Muscular Endurance

Muscular Endurance is needed in football to keep the muscles contracting for the full length of the match without them becoming tired or weak. Muscular Strength is the force your muscles exert when they contract. This is an important part of football as it is a contact sport and it is also very physical, players need to be able to guard the ball and hold other players off when they are challenging for the ball. Also muscular strength is useful when taking a throw-in, good muscular strength in the abdominal muscles is required to throw the ball higher and further to reach a player that is a long distance away from the touch-line.

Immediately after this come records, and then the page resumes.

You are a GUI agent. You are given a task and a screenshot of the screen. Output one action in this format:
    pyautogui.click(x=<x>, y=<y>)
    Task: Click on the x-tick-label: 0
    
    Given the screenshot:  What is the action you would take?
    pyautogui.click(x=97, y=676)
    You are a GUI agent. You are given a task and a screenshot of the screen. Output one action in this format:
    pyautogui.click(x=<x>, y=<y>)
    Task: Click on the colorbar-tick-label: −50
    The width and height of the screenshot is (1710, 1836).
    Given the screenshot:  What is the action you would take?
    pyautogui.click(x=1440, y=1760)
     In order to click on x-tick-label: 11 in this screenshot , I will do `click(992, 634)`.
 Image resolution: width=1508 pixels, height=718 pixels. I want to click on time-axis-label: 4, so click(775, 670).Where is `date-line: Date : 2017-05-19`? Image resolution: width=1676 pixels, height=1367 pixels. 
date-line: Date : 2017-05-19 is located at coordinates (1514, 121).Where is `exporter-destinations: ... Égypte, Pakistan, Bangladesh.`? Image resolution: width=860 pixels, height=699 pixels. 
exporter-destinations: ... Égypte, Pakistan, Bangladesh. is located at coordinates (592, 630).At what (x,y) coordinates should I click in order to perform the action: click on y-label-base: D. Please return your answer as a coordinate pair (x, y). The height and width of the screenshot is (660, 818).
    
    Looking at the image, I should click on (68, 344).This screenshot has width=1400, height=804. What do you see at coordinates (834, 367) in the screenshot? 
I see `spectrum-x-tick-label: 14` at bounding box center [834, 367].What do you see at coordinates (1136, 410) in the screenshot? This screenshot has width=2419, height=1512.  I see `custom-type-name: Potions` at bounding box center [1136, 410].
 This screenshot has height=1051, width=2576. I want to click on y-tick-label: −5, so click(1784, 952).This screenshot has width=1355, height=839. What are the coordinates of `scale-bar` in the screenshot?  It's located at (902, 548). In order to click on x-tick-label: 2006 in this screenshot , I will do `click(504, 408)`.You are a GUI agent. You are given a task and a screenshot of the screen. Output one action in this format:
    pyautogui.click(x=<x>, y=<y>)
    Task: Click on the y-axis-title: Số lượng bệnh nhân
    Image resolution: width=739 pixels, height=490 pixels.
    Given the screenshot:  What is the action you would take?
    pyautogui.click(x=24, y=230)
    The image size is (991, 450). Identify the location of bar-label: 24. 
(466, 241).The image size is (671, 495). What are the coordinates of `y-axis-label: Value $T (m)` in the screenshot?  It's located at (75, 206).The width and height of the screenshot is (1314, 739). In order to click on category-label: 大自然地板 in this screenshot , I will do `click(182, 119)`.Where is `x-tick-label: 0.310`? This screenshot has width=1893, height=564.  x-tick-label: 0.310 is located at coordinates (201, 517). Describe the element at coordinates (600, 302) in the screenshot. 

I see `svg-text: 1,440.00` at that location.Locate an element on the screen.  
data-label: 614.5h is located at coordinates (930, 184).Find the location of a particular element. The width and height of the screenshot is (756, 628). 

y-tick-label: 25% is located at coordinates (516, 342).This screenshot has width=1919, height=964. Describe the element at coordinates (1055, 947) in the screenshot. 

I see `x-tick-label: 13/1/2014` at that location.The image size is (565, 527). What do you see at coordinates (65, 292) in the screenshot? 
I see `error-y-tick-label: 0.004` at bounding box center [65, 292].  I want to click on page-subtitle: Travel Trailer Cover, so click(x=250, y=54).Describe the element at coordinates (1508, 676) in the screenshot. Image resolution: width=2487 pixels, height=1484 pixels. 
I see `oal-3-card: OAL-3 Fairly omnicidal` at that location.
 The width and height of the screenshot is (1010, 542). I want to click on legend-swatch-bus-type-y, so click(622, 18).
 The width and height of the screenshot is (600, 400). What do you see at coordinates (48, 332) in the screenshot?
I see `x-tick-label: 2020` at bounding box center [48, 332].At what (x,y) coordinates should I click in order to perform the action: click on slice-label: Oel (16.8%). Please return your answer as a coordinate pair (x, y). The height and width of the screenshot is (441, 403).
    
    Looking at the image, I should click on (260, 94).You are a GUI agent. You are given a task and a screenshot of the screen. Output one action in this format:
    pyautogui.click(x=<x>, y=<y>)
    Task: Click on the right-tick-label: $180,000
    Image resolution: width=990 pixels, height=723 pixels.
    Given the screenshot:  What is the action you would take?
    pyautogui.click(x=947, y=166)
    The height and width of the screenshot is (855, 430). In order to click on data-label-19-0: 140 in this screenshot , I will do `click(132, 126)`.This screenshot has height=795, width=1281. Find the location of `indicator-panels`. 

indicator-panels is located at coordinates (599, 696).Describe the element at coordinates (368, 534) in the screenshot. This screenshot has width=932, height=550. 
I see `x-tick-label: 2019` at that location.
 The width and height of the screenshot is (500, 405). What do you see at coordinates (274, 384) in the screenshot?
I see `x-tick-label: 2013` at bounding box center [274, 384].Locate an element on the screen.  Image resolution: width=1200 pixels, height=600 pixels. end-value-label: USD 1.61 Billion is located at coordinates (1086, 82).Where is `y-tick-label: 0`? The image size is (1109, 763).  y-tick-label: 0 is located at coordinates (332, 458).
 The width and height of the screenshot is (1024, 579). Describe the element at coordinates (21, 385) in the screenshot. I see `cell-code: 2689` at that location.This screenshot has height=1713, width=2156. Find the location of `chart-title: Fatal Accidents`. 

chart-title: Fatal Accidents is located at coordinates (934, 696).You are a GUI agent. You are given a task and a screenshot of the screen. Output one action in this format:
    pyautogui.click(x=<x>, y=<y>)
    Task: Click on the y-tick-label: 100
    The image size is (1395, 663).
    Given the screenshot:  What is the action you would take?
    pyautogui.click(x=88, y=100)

Speed is the ability to perform a movement in a short period of time. This is essential in football, for example to be able to sprint after a through ball or tackle an opponent who is through on goal. Agility is the ability to change direction quickly and control movements of the whole body. This is needed to be able to change direction quickly while dribbling or to collect a loose ball. Cardiovascular Endurance is the ability of the heart, lungs and circulation to deliver oxygen and remove waste during exercise. This is essential for the player to keep a constant pace all the way through the match. It would be better to improve this by running long distances or cycling.

Ball Skills: – the skills in football are all open skills. This means that the movement will change in a different environment. A skill is a particular action or set of actions. These are essential for football as they cover everything from a simple pass to more complicated skills of dribbling the ball in different directions. These are all motor skills as they are skills involving movement. Obviously not all of these can be covered in 6 weeks but by using all the different types of training including circuit training and weight training, a few of these could be improved. I will be training once a week to start off with. I will then increase this to twice in the third week and then 3 times by week 4. I will start off with 30 minutes training sessions. I will then increase this by 5 minutes every week. By week 6 I will have 45 minutes training sessions. A warm up and warm down must also be included.


To improve the fitness of a part of the body, you need to overload it. That means you need to make it work harder than usual. Over time, it adapts to meet the increased demand by getting fitter. You can overload your body in three ways: By increasing the frequency of the exercise. In other words how often you do the exercise. For example start by exercising twice a week, then move up to three or four times a week.  By increasing the intensity of the exercise. In other how hard you work. For example run faster or lift heavier weights. By increasing the time you spend on the exercise. If you are very unfit you might start off jogging just for 5 minutes a session, and work your way up week by week to 30 minutes a session.

Progression Your body takes time to adapt to the increased demands on it. So you should build up your exercise level gradually. But once it reaches a certain level when it can comfortably deal with the level of exercise, it will not improve anymore. This is called plateauing. To prevent this from happening the exercises must be made progressively harder to ensure that the body continues to improve.

Reversibility Your fitness level changes all the time and it will go down if you stop training. It takes much longer to gain fitness than to lose fitness. Therefore it is essential that exercise be carried out regularly to keep your fitness level up to scratch. I have made sure of this in my training programme by doing it on a regular basis. Tedium Tedium should be avoided in all training programmes. By using a variety of training methods we will keep our enthusiasm and not become bored. Training programme Each week then will be different. The reasons for doing the similar exercises would be so that averages could be taken in the results and would be easy to conclude and analyse. This method would also reduce tedium during the training programme.

Warm up As I mentioned above, before every activity there should be a five-minute warm up. This is essential because the warm up would increase the blood flow to the muscles, stretch the muscles and concentrate the mind on the training. Our warm up should include: A period of moderate exercise using the entire body, for example, light jogging. A period of gentle stretching. We should work on the joints most likely to be emphasized during our central training session.

The main muscles that need to be stretched are: 1.Hamstrings 2.Quadriceps 3.Gastrocnemiuis 4.Triceps 5.Deltoids 6.Trapezium  In your stretching include all four types of stretching: – static, passive, active and PNF stretching.  Practising the various techniques and skills to be used in our training session. For example, a football player would perform some free kicks, throw-ins, etc. Warm down As I also mentioned above, before every activity there should be a five-minute warm down. This is essential because the warn down helps replace the oxygen debt in your muscles and also gets rid of the extra blood in your veins.